• **Exercise requirements**:
Convert every line of the items below into a JSON array of strings, one string per line, omitting blank lines.

• **Material to process**:
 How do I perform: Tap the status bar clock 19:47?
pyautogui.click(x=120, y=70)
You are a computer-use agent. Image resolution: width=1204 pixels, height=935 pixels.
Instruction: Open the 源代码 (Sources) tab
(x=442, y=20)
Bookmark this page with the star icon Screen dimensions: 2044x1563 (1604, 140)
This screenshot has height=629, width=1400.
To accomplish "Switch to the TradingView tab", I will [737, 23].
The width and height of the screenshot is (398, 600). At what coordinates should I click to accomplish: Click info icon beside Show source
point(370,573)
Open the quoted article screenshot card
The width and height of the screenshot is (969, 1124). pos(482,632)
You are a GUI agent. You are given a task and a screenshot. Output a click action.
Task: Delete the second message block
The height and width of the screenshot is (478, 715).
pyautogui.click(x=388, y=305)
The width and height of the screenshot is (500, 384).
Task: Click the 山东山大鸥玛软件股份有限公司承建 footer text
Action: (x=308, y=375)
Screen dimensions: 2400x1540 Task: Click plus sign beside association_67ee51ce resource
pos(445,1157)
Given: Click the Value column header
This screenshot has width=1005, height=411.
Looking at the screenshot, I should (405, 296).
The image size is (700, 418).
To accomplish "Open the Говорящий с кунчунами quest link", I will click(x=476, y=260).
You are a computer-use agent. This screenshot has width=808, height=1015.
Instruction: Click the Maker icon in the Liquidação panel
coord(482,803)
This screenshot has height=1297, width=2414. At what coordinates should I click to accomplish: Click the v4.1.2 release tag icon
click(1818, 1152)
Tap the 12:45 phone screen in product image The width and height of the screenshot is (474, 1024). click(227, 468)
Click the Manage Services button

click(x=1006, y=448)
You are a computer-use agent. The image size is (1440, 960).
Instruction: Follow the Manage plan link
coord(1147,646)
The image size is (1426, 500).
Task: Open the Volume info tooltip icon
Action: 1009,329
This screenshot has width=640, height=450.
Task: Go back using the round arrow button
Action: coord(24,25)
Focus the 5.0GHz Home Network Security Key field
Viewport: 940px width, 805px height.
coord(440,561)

• **Answer for the task**:
[
  " How do I perform: Tap the status bar clock 19:47?",
  "pyautogui.click(x=120, y=70)",
  "You are a computer-use agent. Image resolution: width=1204 pixels, height=935 pixels.",
  "Instruction: Open the 源代码 (Sources) tab",
  "(x=442, y=20)",
  "Bookmark this page with the star icon Screen dimensions: 2044x1563 (1604, 140)",
  "This screenshot has height=629, width=1400.",
  "To accomplish \"Switch to the TradingView tab\", I will [737, 23].",
  "The width and height of the screenshot is (398, 600). At what coordinates should I click to accomplish: Click info icon beside Show source",
  "point(370,573)",
  "Open the quoted article screenshot card",
  "The width and height of the screenshot is (969, 1124). pos(482,632)",
  "You are a GUI agent. You are given a task and a screenshot. Output a click action.",
  "Task: Delete the second message block",
  "The height and width of the screenshot is (478, 715).",
  "pyautogui.click(x=388, y=305)",
  "The width and height of the screenshot is (500, 384).",
  "Task: Click the 山东山大鸥玛软件股份有限公司承建 footer text",
  "Action: (x=308, y=375)",
  "Screen dimensions: 2400x1540 Task: Click plus sign beside association_67ee51ce resource",
  "pos(445,1157)",
  "Given: Click the Value column header",
  "This screenshot has width=1005, height=411.",
  "Looking at the screenshot, I should (405, 296).",
  "The image size is (700, 418).",
  "To accomplish \"Open the Говорящий с кунчунами quest link\", I will click(x=476, y=260).",
  "You are a computer-use agent. This screenshot has width=808, height=1015.",
  "Instruction: Click the Maker icon in the Liquidação panel",
  "coord(482,803)",
  "This screenshot has height=1297, width=2414. At what coordinates should I click to accomplish: Click the v4.1.2 release tag icon",
  "click(1818, 1152)",
  "Tap the 12:45 phone screen in product image The width and height of the screenshot is (474, 1024). click(227, 468)",
  "Click the Manage Services button",
  "click(x=1006, y=448)",
  "You are a computer-use agent. The image size is (1440, 960).",
  "Instruction: Follow the Manage plan link",
  "coord(1147,646)",
  "The image size is (1426, 500).",
  "Task: Open the Volume info tooltip icon",
  "Action: 1009,329",
  "This screenshot has width=640, height=450.",
  "Task: Go back using the round arrow button",
  "Action: coord(24,25)",
  "Focus the 5.0GHz Home Network Security Key field",
  "Viewport: 940px width, 805px height.",
  "coord(440,561)"
]